Creating a Docker Container
Since Devin has access to a Terminal and can configure and run software on its own server, setting up a Docker container is well within its capabilities. Our sample application is a Go project with MongoDB as the data store. This session is Devin’s version of a Pull Request that a real developer made to an open source project. Follow along with the live run here.Start With a GitHub Issue
We start with the original GitHub issue:

Investigating the Codebase
Devin starts off with an investigation step where it reads our linked GitHub issue and scans the actual code and configuration files of the project for required dependencies.

Testing the Container
Devin then moves on to test each container, starting with our MongoDB server and then moving on to our Go environment. Once the containers are up and running, Devin moves on to testing the application itself.
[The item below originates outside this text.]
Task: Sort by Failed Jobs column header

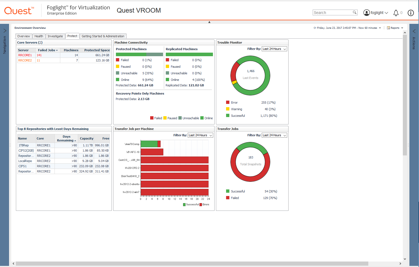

From reading through Devin’s Command History I can see that it found our Swagger API definition and loaded it into the built-in Browser to see how the backend API works.

Debugging
Since we get a Connection refused error, Devin immediately moves on to debugging and correcting the Docker configuration. This is a common pattern where Devin can self-correct errors as it goes through a session. Devin quickly corrects the configuration issue, restarts the Docker container, and summarizes its completed work for us.
- Devin sets up a docker-compose.yml file in addition to our Dockerfile. This gives us some more specific orchestration settings like defining how our network works, how our volumes are configured, and which services depend on one another.
- Devin changes the build process from
go mod tidy
to a method that allows us to cache some of the dependencies in our Docker build. - Devin builds a statically linked Go binary rather than a dynamically linked one, which should be lighter weight for our docker build.
- Devin configures our CA certificates for HTTPS, and lets us use a .env file for configuration rather than passing in environment variables directly.
- And most notably, Devin adds a MongoDB service in our Docker config which the PR on the project does not. It assumes the developer has a separate MongoDB instance running already.